IRF6 Promotes Cell Cycle Arrest and is Regulated by the Proteasome in a Cell Cycle-dependent Manner

Children's Memorial Research Center, the Robert H. Lurie Comprehensive Cancer Center, and the Department of Surgery, Feinberg School of Medicine, Northwestern University, Chicago, Illinois

^* To whom correspondence should be addressed. Email: zellis{at}childrensmemorial.org. mjchendrix{at}childrensmemorial.org.

	Abstract

Interferon Regulatory Factor 6 (IRF6) is a novel and unique member of the Interferon Regulatory Factor family of transcription factors. IRF6 has not been linked to the regulatory pathways or functions associated with other IRF family members, and the regulation and function of IRF6 remain unknown. We recently identified a protein interaction between IRF6 and the tumor suppressor maspin. To gain insight into the biological significance of the maspin-IRF6 interaction, we examined the regulation and function of IRF6 in relation to maspin in normal mammary epithelial cells. Our results demonstrate that in quiescent cells, IRF6 exists primarily in a non-phosphorylated state.
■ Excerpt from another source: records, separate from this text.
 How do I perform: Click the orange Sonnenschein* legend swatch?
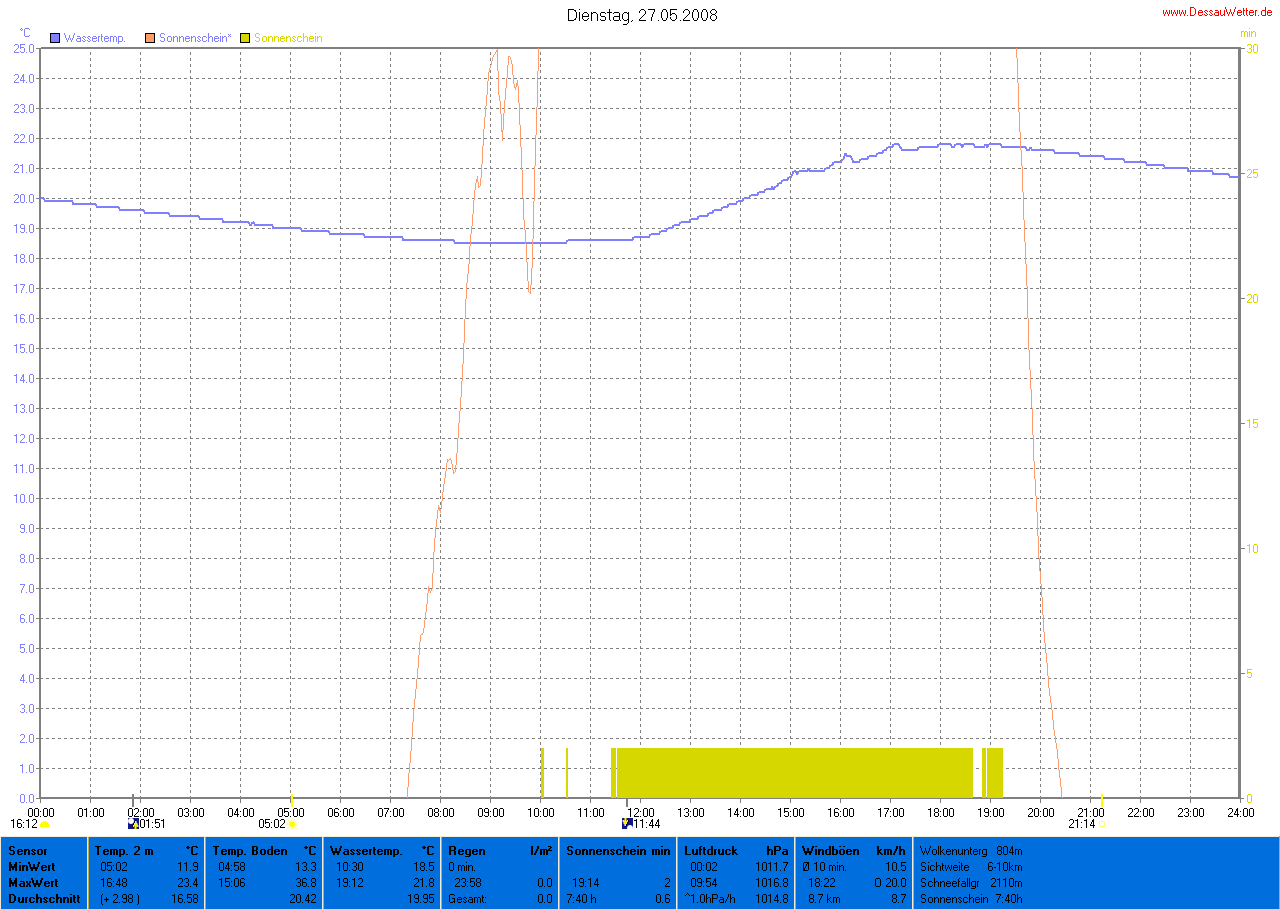tap(150, 38)
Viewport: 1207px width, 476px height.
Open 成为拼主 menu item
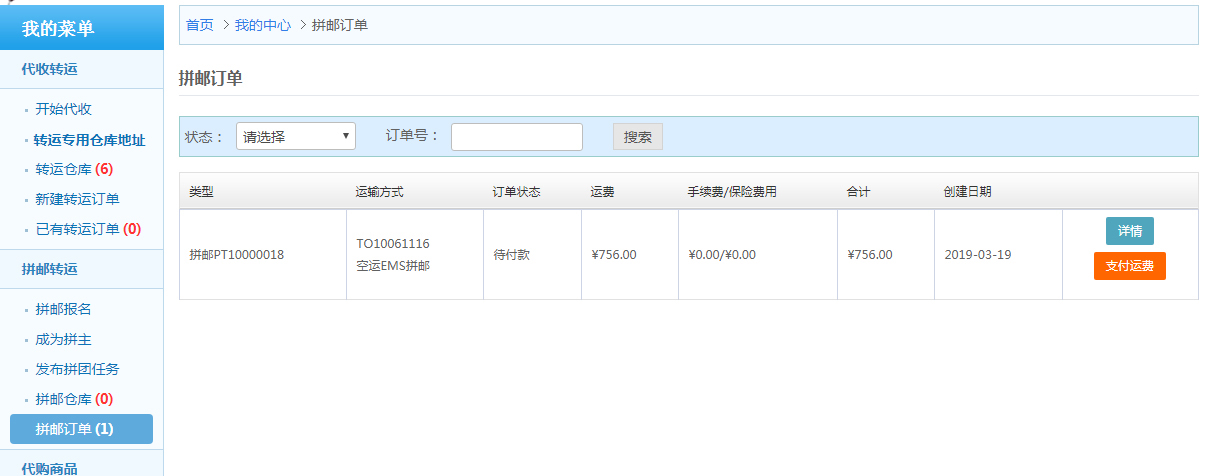click(64, 339)
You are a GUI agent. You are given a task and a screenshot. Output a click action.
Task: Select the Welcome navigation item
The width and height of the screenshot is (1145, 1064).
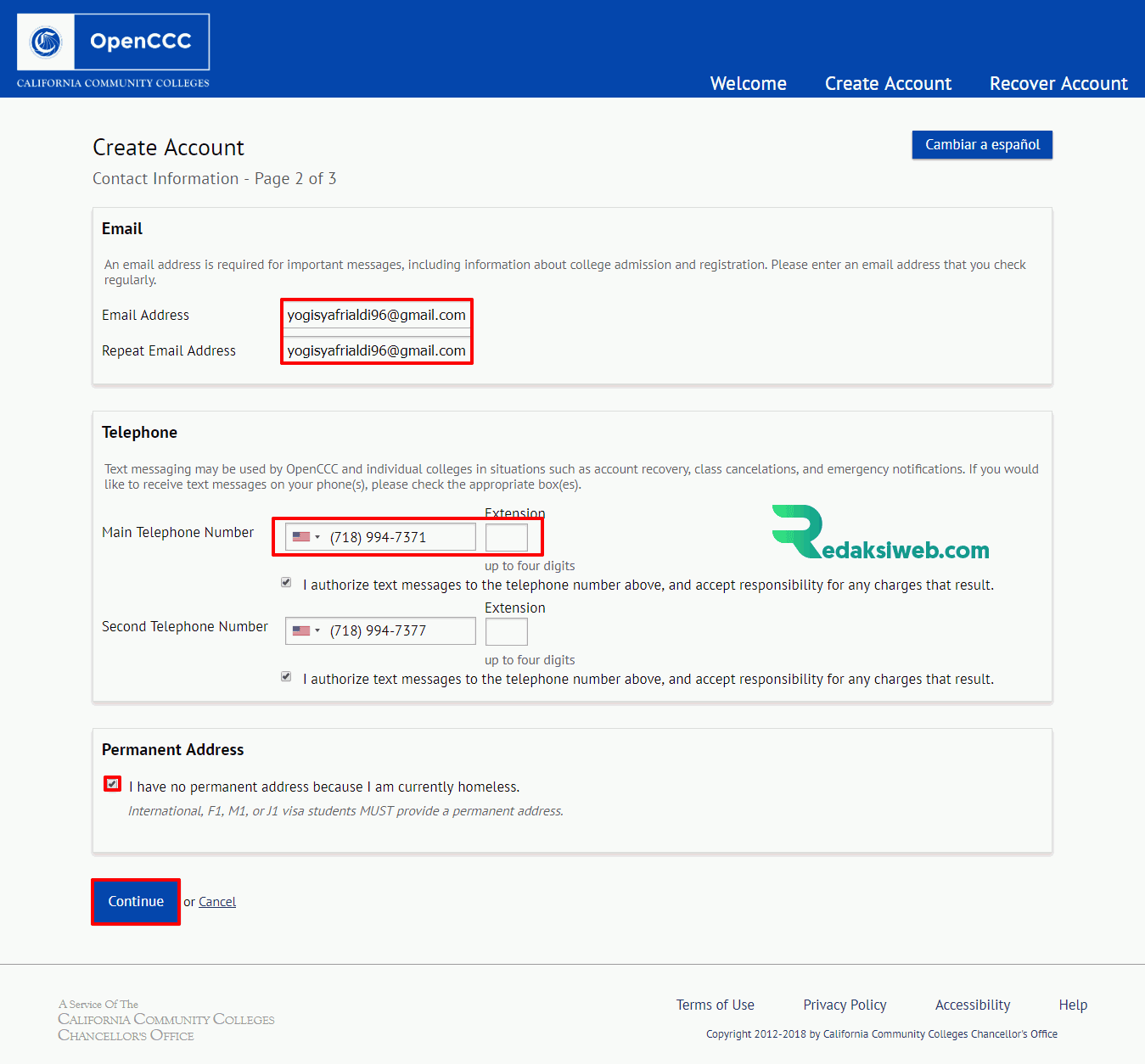click(747, 83)
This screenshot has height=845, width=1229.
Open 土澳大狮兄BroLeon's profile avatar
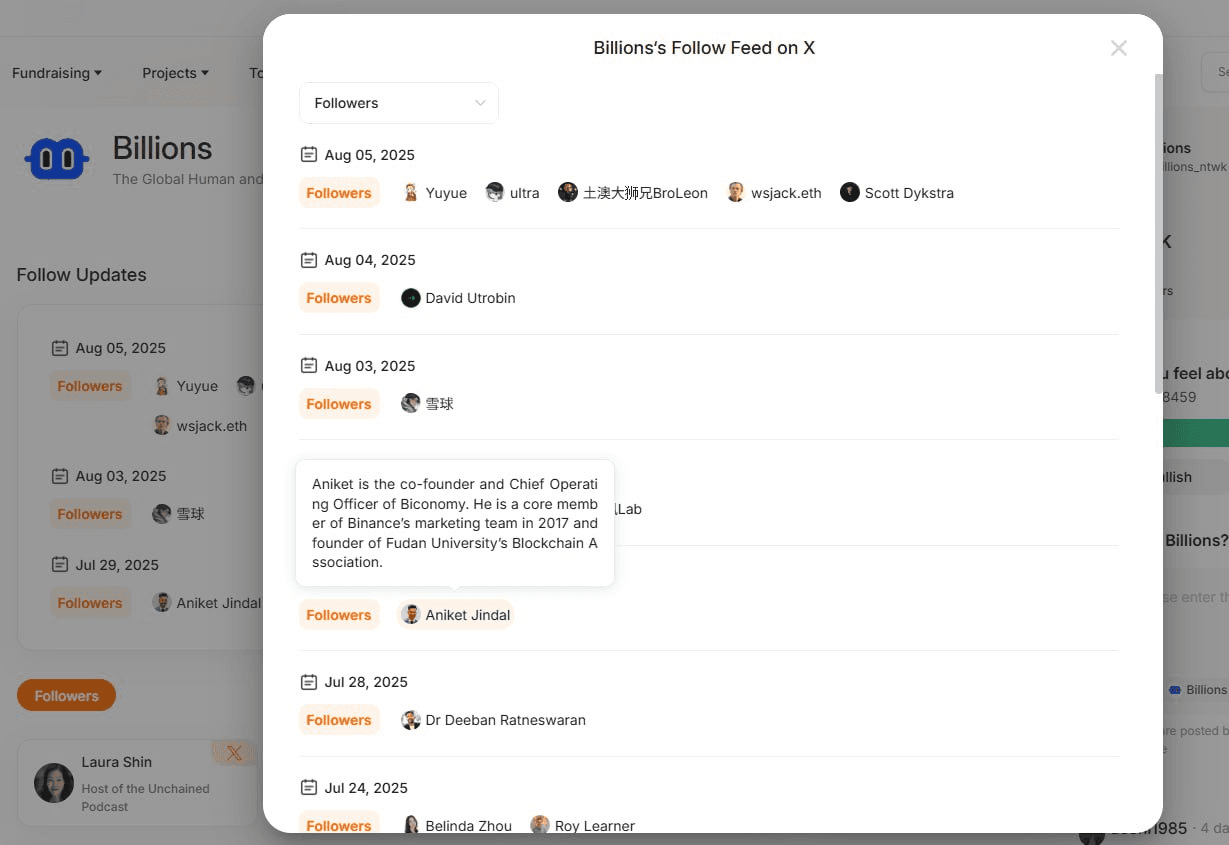click(x=568, y=193)
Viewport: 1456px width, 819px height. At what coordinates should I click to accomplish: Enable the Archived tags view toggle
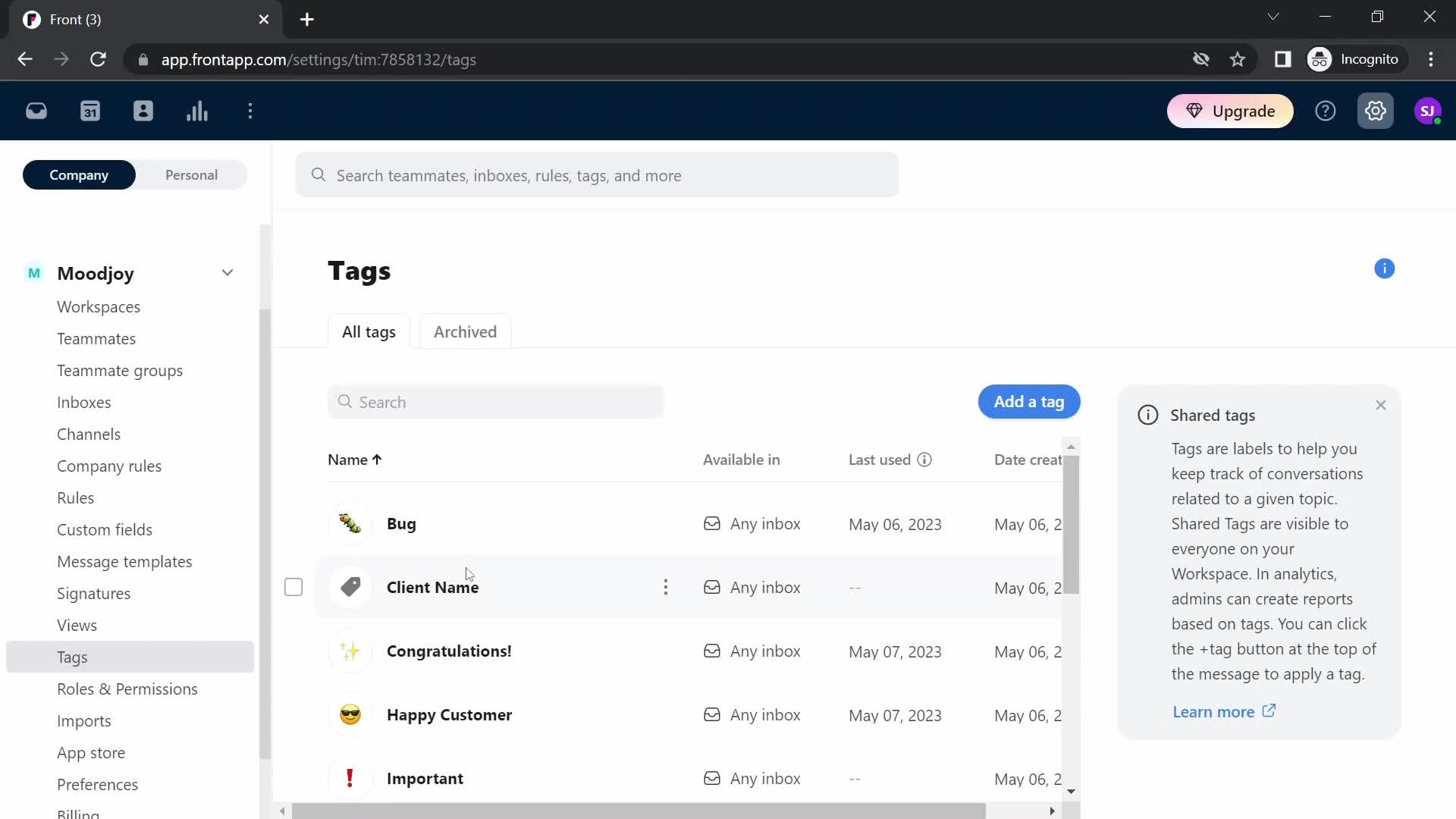465,331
However, cellular proliferation leads to rapid IRF6 phosphorylation, resulting in proteasome-dependent IRF6 degradation. These data are supported in situ by the increased expression of IRF6 in quiescent, differentiated lobulo-alveolar cells of the lactating mammary gland, when compared to proliferating ductal and glandular epithelial cells during pregnancy. Furthermore, re-expression of IRF6 in breast cancer cells results in cell cycle arrest, and the presence of maspin augments this response. These data support a model in which IRF6, in collaboration with maspin, promotes mammary epithelial cell differentiation by facilitating entry into the G(0) phase of the cell cycle.